--- Begin DATA FOR THE TASK ---

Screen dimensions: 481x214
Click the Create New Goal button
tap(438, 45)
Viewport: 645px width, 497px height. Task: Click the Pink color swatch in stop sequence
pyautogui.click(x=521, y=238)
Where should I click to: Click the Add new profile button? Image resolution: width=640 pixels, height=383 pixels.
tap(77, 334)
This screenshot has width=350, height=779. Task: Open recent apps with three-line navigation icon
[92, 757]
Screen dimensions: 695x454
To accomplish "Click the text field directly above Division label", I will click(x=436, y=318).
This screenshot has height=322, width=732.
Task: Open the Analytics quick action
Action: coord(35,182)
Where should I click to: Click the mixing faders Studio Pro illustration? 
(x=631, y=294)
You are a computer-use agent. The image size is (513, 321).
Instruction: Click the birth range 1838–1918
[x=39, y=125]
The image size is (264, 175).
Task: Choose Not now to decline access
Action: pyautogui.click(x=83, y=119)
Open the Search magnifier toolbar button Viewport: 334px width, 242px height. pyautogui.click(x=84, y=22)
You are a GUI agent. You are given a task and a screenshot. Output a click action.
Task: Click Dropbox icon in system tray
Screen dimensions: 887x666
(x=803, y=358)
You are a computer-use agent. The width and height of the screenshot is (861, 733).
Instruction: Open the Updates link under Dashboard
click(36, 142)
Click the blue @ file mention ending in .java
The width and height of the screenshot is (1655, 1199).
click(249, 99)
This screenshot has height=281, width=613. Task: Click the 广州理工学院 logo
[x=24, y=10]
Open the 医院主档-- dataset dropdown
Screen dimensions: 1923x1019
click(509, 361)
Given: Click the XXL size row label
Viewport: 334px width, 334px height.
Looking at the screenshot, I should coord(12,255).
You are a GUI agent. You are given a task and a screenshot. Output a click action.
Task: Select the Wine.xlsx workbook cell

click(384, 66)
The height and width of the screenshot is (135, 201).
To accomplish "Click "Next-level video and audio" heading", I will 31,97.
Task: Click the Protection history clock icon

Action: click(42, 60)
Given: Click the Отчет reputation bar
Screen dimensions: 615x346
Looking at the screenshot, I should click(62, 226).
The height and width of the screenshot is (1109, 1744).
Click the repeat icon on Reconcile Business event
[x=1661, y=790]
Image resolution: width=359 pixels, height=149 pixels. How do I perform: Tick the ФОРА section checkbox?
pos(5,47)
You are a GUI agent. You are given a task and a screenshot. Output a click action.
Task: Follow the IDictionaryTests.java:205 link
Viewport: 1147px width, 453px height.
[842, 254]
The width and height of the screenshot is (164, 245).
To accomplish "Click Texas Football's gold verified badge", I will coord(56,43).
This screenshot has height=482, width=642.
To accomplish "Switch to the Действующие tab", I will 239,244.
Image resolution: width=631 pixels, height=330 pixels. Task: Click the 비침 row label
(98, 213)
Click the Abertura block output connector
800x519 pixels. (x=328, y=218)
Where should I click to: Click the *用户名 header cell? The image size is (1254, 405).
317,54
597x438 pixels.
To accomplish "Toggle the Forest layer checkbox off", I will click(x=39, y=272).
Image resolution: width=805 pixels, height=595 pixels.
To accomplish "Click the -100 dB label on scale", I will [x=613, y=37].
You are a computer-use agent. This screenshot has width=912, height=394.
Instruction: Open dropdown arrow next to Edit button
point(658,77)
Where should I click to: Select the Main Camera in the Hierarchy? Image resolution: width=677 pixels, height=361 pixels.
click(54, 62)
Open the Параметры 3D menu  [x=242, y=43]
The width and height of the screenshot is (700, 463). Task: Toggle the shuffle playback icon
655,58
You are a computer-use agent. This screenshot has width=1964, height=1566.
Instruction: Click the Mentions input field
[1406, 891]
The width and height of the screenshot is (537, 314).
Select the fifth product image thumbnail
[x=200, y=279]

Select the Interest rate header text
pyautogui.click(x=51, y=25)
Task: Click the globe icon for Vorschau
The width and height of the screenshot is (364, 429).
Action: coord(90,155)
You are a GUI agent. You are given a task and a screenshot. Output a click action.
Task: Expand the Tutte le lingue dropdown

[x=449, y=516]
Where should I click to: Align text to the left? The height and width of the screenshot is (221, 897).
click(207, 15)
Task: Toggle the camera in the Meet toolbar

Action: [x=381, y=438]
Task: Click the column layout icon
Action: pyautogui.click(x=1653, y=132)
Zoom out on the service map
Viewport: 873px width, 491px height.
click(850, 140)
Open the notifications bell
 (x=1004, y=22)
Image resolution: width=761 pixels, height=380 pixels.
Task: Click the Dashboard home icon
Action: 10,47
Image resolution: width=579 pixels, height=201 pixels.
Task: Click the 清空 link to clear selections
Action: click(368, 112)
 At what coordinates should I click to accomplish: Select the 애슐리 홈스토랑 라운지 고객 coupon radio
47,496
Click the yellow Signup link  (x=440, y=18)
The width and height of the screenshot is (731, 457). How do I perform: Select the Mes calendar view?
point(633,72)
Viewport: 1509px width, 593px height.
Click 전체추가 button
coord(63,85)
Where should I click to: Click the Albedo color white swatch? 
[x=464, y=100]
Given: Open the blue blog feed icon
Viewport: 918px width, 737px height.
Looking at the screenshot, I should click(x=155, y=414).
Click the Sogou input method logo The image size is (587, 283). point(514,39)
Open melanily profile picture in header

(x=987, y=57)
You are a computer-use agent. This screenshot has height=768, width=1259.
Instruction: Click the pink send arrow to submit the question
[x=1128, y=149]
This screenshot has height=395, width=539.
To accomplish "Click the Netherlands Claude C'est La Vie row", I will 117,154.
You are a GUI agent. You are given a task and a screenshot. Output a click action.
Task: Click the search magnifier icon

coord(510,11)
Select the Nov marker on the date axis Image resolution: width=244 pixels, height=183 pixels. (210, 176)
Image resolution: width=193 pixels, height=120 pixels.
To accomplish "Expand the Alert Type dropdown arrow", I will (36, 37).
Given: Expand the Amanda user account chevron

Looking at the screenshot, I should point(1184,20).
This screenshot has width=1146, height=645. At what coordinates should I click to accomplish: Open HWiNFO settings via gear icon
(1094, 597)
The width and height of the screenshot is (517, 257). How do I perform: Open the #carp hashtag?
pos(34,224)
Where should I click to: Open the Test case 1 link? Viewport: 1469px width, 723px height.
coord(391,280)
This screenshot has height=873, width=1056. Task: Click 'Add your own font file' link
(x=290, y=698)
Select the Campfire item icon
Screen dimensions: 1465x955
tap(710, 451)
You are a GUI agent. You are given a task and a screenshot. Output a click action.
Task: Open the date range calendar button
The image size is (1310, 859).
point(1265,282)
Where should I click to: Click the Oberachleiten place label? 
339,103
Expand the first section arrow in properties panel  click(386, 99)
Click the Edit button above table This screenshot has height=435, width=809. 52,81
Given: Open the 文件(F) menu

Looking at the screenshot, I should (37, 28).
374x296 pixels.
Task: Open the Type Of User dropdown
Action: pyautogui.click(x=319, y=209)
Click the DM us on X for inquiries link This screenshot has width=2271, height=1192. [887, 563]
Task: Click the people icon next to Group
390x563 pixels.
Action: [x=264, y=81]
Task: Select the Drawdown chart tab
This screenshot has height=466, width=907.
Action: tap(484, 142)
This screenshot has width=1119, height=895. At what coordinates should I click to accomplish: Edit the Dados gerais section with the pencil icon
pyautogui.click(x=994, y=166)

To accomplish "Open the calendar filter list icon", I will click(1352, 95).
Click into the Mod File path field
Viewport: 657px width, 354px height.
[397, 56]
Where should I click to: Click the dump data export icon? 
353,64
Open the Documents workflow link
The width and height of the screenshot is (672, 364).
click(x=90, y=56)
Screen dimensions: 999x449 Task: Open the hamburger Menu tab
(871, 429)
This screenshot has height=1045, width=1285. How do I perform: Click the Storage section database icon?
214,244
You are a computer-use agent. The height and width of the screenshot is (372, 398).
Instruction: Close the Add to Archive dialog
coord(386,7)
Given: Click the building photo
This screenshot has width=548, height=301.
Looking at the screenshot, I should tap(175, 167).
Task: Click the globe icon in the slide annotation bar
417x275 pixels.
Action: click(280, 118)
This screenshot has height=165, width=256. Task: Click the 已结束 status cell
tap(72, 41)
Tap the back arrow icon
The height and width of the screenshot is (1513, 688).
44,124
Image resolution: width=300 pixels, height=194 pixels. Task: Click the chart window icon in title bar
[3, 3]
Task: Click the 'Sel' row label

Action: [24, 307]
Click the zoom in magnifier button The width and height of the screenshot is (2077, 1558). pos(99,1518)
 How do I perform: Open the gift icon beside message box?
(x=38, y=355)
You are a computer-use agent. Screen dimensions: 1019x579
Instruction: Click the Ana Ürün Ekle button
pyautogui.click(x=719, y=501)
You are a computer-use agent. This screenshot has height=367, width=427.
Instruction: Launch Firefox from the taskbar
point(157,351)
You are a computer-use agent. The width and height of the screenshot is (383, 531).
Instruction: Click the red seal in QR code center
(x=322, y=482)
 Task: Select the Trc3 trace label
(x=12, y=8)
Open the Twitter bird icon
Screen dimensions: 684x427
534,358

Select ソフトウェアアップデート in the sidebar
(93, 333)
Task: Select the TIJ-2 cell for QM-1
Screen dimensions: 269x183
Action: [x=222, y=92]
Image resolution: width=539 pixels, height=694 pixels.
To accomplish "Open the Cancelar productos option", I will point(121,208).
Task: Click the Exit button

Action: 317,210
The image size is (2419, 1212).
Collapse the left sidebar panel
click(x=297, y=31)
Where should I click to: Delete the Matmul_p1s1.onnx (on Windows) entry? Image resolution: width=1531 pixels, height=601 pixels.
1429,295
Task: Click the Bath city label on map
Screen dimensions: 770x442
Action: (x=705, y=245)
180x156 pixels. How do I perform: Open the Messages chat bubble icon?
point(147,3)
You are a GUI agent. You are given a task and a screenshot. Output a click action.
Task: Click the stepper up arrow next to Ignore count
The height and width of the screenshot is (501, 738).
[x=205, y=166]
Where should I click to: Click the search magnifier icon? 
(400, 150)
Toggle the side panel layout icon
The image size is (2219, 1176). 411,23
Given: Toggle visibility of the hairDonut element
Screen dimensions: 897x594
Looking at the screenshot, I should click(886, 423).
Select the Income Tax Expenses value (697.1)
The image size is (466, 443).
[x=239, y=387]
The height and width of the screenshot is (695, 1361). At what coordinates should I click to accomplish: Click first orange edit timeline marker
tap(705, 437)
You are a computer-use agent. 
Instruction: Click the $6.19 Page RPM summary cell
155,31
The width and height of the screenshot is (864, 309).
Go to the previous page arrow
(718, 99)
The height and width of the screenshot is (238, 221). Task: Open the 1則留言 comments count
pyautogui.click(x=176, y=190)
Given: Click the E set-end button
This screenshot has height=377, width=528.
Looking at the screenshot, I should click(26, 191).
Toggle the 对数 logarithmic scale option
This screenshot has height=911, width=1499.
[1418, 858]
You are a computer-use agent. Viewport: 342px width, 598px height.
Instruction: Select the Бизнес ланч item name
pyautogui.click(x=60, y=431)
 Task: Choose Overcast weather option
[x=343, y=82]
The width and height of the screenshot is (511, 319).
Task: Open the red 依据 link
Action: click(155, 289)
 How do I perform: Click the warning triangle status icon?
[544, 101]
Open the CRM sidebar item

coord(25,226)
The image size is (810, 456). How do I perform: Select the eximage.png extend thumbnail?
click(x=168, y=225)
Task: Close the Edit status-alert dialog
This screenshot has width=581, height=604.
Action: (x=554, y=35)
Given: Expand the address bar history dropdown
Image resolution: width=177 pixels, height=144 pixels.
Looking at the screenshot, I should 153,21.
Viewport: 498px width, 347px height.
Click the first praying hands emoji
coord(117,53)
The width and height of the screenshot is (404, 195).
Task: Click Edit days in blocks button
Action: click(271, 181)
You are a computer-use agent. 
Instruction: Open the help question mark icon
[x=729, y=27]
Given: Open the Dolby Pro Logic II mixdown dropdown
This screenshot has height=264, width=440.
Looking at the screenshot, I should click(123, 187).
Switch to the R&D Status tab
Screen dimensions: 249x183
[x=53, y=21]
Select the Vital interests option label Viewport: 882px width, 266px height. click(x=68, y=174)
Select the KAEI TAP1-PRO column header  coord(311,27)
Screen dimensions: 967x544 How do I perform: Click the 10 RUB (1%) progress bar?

--- End DATA FOR THE TASK ---

WHAT IS EXPECTED:
Arrange the rows from the line with "Where should I click to: Click the Oberachleiten" up to and including the line with "Action: tap(484, 142)" as a Markdown table with columns Row and Line, numbering each non-blank line and omitting blank lines.

RESPONSE BELOW:
| Row | Line |
|---|---|
| 1 | Where should I click to: Click the Oberachleiten place label?  |
| 2 | 339,103 |
| 3 | Expand the first section arrow in properties panel  click(386, 99) |
| 4 | Click the Edit button above table This screenshot has height=435, width=809. 52,81 |
| 5 | Given: Open the 文件(F) menu |
| 6 | Looking at the screenshot, I should (37, 28). |
| 7 | 374x296 pixels. |
| 8 | Task: Open the Type Of User dropdown |
| 9 | Action: pyautogui.click(x=319, y=209) |
| 10 | Click the DM us on X for inquiries link This screenshot has width=2271, height=1192. [887, 563] |
| 11 | Task: Click the people icon next to Group |
| 12 | 390x563 pixels. |
| 13 | Action: [x=264, y=81] |
| 14 | Task: Select the Drawdown chart tab |
| 15 | This screenshot has height=466, width=907. |
| 16 | Action: tap(484, 142) |